- Exercise description
I need only the number of lines in this data that contain the string "name".

- Dataset records
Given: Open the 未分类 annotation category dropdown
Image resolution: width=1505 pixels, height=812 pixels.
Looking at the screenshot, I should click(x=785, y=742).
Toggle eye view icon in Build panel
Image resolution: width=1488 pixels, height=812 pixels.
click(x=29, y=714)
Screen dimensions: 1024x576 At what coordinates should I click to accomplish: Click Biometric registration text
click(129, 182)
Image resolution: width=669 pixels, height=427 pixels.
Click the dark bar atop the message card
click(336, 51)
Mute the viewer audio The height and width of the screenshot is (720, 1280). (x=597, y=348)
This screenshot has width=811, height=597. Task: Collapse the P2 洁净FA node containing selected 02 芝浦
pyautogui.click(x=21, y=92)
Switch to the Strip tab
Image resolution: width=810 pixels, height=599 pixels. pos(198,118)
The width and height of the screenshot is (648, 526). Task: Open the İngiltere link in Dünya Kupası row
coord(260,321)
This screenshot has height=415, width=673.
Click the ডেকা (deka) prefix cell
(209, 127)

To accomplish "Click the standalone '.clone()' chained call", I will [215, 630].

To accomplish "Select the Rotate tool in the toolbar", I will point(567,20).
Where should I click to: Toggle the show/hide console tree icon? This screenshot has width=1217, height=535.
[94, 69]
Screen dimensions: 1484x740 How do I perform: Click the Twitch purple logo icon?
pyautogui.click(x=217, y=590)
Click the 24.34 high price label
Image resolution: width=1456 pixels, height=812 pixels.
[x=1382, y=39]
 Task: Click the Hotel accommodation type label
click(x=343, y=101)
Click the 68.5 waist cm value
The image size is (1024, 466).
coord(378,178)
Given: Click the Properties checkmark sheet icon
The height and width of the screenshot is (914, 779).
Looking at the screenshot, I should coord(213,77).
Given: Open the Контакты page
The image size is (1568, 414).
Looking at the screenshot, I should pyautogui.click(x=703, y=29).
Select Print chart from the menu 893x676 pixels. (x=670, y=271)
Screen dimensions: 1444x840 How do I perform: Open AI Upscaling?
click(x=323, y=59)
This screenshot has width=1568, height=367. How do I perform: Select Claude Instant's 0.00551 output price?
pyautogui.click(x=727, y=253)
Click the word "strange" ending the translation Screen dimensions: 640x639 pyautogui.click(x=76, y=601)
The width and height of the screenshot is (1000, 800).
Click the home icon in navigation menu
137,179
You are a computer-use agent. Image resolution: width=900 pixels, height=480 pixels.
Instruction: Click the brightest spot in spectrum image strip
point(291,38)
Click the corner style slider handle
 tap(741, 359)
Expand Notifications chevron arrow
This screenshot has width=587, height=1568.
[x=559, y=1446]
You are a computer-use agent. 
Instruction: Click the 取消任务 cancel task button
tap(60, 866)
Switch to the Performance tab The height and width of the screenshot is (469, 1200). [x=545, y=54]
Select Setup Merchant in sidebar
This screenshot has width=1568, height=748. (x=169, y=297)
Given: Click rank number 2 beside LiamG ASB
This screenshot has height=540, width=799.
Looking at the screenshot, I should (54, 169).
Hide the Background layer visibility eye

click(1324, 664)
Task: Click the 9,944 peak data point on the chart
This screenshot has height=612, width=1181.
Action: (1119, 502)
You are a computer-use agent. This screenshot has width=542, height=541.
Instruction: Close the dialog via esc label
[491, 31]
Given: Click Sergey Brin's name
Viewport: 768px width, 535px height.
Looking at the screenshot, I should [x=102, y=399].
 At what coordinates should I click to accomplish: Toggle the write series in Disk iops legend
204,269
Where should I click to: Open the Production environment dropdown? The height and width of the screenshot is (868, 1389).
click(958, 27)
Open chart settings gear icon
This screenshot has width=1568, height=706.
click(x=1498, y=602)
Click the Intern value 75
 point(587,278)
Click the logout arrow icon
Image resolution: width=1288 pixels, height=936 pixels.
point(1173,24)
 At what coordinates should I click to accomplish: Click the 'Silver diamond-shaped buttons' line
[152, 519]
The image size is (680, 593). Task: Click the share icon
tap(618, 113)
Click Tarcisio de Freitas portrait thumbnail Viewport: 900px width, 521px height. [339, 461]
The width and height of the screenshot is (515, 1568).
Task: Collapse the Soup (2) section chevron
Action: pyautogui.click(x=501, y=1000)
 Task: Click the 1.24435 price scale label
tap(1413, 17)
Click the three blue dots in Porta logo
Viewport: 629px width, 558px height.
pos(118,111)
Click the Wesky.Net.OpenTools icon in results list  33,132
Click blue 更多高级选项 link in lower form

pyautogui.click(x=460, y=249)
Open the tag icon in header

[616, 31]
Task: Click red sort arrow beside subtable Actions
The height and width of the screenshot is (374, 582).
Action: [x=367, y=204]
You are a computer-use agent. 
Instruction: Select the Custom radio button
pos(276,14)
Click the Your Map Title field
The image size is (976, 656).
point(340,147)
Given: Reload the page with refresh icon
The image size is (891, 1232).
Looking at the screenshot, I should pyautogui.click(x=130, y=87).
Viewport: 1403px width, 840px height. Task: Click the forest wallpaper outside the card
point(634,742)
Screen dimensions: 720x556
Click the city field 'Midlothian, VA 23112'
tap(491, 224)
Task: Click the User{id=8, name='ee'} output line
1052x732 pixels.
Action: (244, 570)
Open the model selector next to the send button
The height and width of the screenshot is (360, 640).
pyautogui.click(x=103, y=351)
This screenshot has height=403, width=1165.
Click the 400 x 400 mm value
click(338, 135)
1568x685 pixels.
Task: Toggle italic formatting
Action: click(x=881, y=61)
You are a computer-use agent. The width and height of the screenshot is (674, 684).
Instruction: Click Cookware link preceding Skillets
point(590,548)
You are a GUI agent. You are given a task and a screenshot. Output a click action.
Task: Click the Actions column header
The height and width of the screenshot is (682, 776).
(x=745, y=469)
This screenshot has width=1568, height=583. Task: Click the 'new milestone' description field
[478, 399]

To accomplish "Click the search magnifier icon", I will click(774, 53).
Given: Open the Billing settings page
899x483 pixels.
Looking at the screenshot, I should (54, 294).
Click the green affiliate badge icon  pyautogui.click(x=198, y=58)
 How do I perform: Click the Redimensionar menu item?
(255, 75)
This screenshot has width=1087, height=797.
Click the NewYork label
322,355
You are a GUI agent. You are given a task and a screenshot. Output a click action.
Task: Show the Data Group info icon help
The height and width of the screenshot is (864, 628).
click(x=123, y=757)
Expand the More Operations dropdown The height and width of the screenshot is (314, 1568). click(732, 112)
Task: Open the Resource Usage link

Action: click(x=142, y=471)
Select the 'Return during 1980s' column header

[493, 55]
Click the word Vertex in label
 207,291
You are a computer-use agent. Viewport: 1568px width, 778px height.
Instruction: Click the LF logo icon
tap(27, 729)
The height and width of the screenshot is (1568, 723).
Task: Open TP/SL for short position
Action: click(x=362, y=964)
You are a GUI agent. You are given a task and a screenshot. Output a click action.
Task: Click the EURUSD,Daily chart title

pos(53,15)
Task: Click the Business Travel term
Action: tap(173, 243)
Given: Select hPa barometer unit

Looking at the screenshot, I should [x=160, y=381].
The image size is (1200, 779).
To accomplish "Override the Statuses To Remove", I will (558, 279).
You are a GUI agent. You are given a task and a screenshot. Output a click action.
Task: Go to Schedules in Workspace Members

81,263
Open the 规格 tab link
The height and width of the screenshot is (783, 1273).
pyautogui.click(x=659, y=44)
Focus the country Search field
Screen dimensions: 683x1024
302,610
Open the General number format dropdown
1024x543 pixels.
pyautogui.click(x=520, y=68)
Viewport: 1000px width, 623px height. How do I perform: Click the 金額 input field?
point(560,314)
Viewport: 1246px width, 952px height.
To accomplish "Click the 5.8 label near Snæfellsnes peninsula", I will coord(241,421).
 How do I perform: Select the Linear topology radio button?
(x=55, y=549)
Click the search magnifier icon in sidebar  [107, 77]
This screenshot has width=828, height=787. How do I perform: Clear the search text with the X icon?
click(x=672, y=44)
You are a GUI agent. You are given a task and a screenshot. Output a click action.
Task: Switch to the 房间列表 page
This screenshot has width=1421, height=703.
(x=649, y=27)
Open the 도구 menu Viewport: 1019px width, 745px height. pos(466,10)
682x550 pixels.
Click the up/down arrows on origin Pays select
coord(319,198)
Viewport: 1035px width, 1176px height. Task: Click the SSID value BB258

- Response
2